To be fair, this is an unusual challenge even by NFL standards. It's not every team that has a quarterback capable of rushing for 1,000 yards in a season – not to mention a two-headed running back monster of Mark Ingram to go along with Dobbins.
DeMarcus Lawrence seemed to take exception to the thought that slowing down this option attack is an easy thing to do. And he does have a point.
"When you're playing the triple option, it's more than one read you have to read," he said. "I can understand why Leighton would second-guess himself, because he's not just playing the dive. Now, he has to play the pitch the from quarterback, now he has to play the pass. There's a lot of keys that y'all don't see on film that we have to recognize and we have to recognize within a split second or a play can bust."

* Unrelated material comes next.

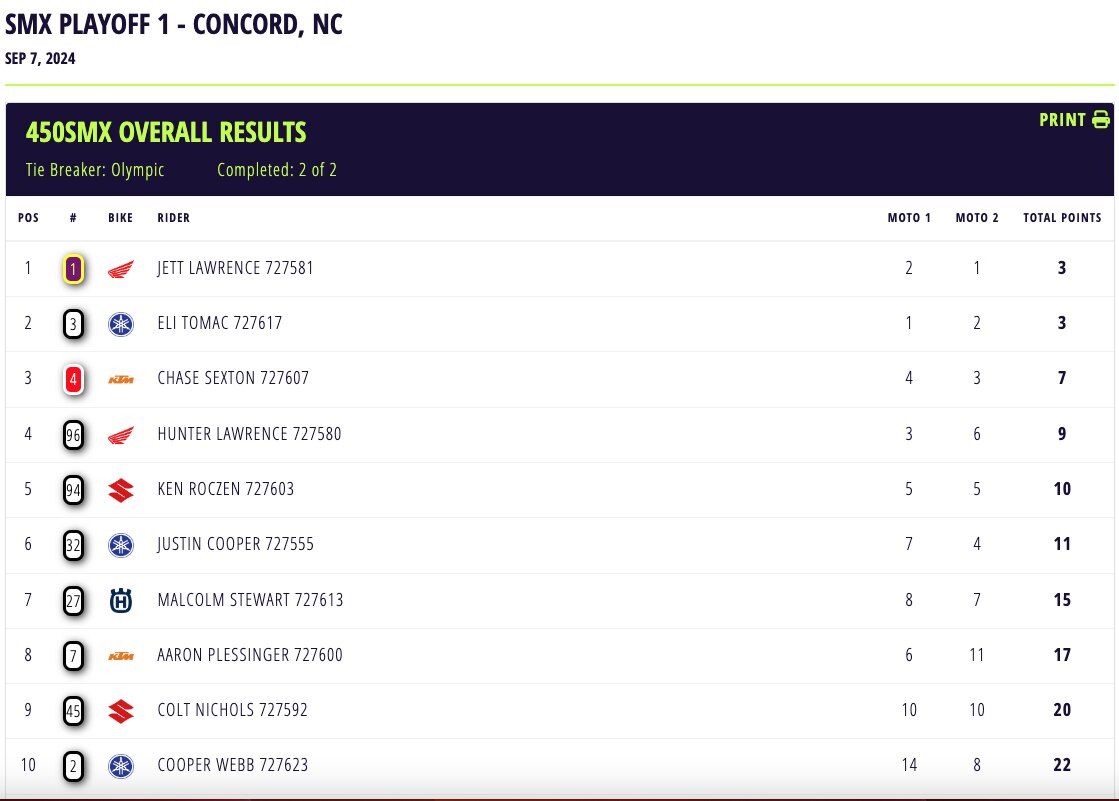The width and height of the screenshot is (1119, 801).
Task: Click Justin Cooper's total points 11
Action: coord(1062,544)
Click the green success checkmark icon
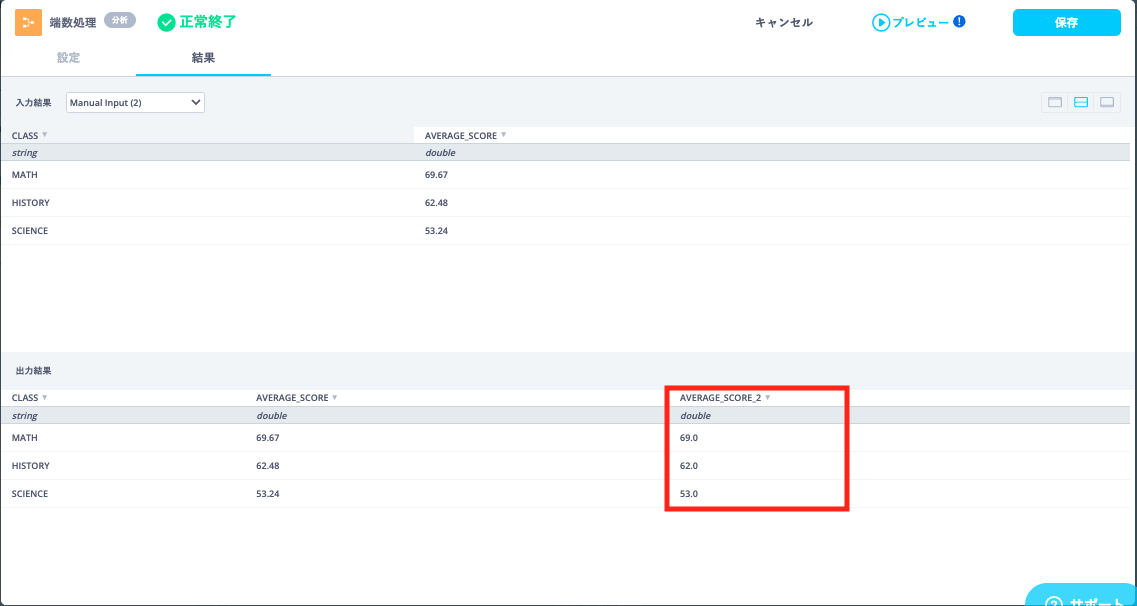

At the same time, there's a mountain of evidence that suggests this is not just a Lamar Jackson problem. This is the same Dallas defense that surrendered a franchise-worst 307 rushing yards to the Cleveland Browns. And even as the group seemed to make strides in recent weeks, there was the issue of the backbreaking 23 and 37-yard touchdown runs surrendered in the fourth quarter of the Thanksgiving loss to Washington.
The Cowboys have played 12 games in 2020, and questions about the run defense have lingered after most of them. And as sick as they might be of hearing those questions, they're probably just as sick of giving the same answers.
"We've still got four more left and we can go out there and turn this thing around," Vander Esch said. "But then again, there's enough talking about it – we have to go do it."